🤖 AI Summary
In zero-shot skeleton-based action recognition, inaccurate alignment between visual features and semantic vectors, along with insufficient robustness and discriminability of cross-modal embedding spaces, remain critical challenges. To address these issues, we propose a dual vision–text alignment framework. Our approach introduces, for the first time, a “direct mapping + enhanced alignment” dual-path mechanism and incorporates a Semantic Description Enhancement (SDE) module based on cross-attention to jointly model skeletal motion dynamics and action semantics, thereby effectively bridging the modality gap. By integrating a visual projector, deep metric learning, skeleton sequence modeling, and joint optimization of multimodal embeddings, our method achieves state-of-the-art performance across multiple mainstream zero-shot benchmarks.
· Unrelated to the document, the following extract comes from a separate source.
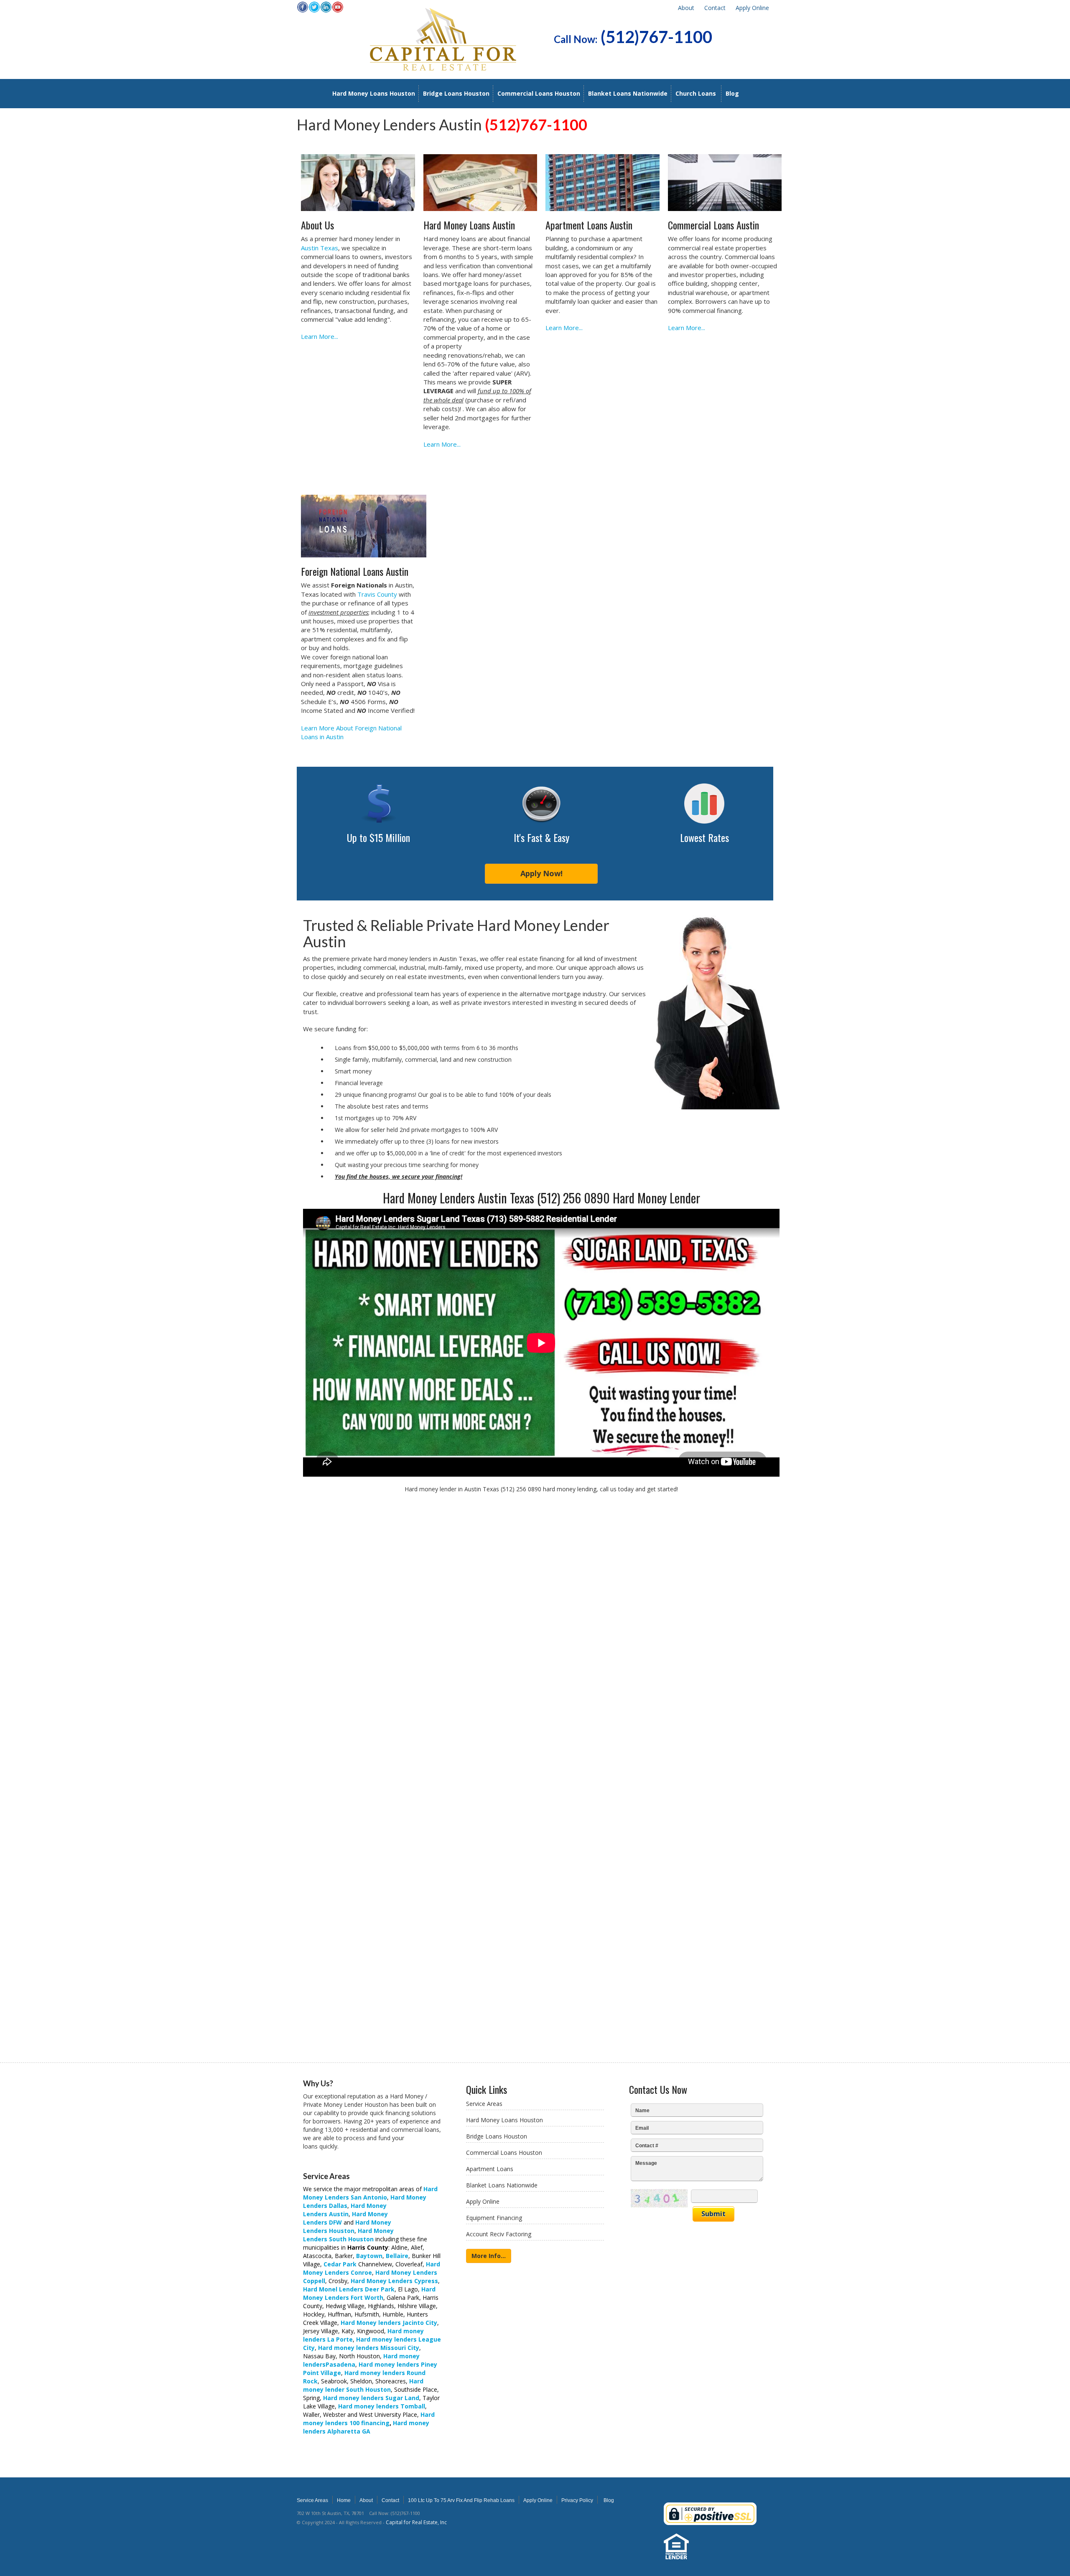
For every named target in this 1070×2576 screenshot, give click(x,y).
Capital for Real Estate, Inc (416, 2522)
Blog (732, 93)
It significantly improves both generalized recognition accuracy and cross-domain robustness.
📝 Abstract
Zero-shot action recognition, which addresses the issue of scalability and generalization in action recognition and allows the models to adapt to new and unseen actions dynamically, is an important research topic in computer vision communities. The key to zero-shot action recognition lies in aligning visual features with semantic vectors representing action categories. Most existing methods either directly project visual features onto the semantic space of text category or learn a shared embedding space between the two modalities. However, a direct projection cannot accurately align the two modalities, and learning robust and discriminative embedding space between visual and text representations is often difficult. To address these issues, we introduce Dual Visual-Text Alignment (DVTA) for skeleton-based zero-shot action recognition. The DVTA consists of two alignment modules-Direct Alignment (DA) and Augmented Alignment (AA)-along with a designed Semantic Description Enhancement (SDE). The DA module maps the skeleton features to the semantic space through a specially designed visual projector, followed by the SDE, which is based on cross-attention to enhance the connection between skeleton and text, thereby reducing the gap between modalities. The AA module further strengthens the learning of the embedding space by utilizing deep metric learning to learn the similarity between skeleton and text. Our approach achieves state-of-the-art performances on several popular zero-shot skeleton-based action recognition benchmarks.